Go through the records and write each one out again exactly.

Stored data
* * *

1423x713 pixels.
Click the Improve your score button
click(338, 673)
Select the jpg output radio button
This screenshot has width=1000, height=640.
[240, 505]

* * *

Output for this exercise
1423x713 pixels.
Click the Improve your score button
click(338, 673)
Select the jpg output radio button
This screenshot has width=1000, height=640.
[240, 505]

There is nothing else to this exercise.